La PLAPH, composé de 5 partis politiques, dit d’abord constater avec inquiétude « l’indifférence des responsables de l’Etat pour l’avenir de la démocratie dans le pays et leur complicité dans l’installation au Sénat de citoyens qui n’ont pas reçu l’onction populaire, eu égard au faible taux de participation aux dernières élections ».
Le remaniement du Conseil électoral provisoire s’est fait, poursuit la Plateforme, dans l’ignorance d’une démarche de plusieurs partis politiques recommandant la refonte totale dudit conseil.
Les démarches de René Préval, incluant sa nomination du directeur général du CEP et le rôle de mise à jour de la liste électorale attribué à l’Office nationale d’identification, sont inconstitutionnelles, dénonce la PLAPH qui critique la mainmise de l’Exécutif sur l’institution électorale.
Le président Préval s’oppose donc à la constitution du Conseil électoral permanent, pourtant prévue par la constitution, croit la PLAPH qui lance un appel aux institutions religieuses et morales haïtiennes pour accompagner la population haïtienne dans sa lutte contre "l’arbitraire" et pour le respect de la constitution.
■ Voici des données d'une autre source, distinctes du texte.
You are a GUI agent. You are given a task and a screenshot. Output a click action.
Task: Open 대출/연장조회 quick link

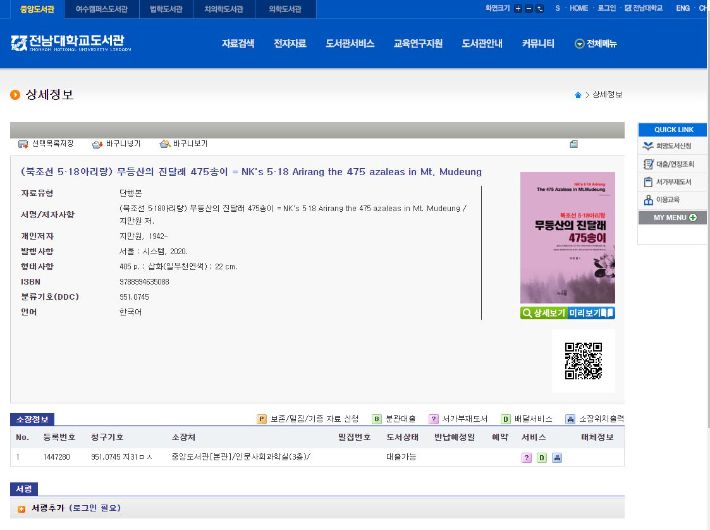pyautogui.click(x=672, y=164)
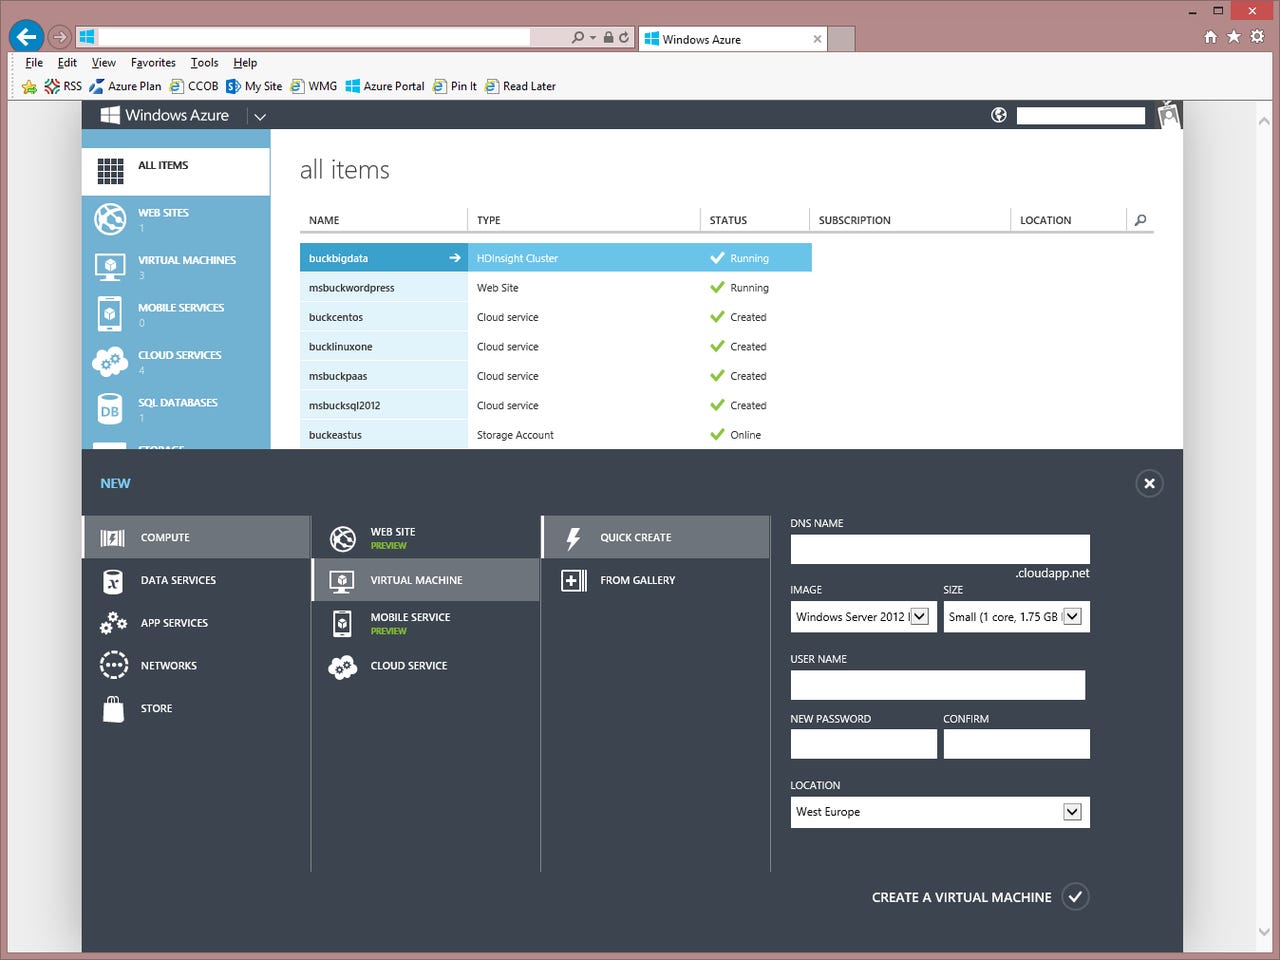This screenshot has width=1280, height=960.
Task: Select the Data Services category icon
Action: coord(113,580)
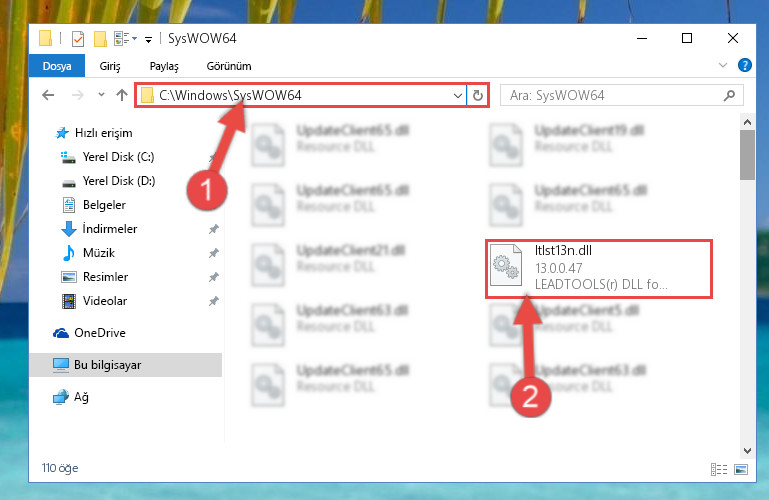The height and width of the screenshot is (500, 769).
Task: Click the Back navigation arrow
Action: pyautogui.click(x=48, y=95)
La plateforme se plaint, par ailleurs, du mépris de Préval à l’égard des partis politiques, plus précisément du fait que ce dernier ait appelé tous les membres d’assemblées communales, pourtant élus sous la bannière d’autres regroupements, à venir gonfler les rangs de Lespwa.
La PLAPH met enfin en garde contre un retour à la dictature et lance un cri de ralliement aux partis politiques, mais aussi à toutes les composantes de la population haïtienne pour déloger René Préval du palais par la voie électorale.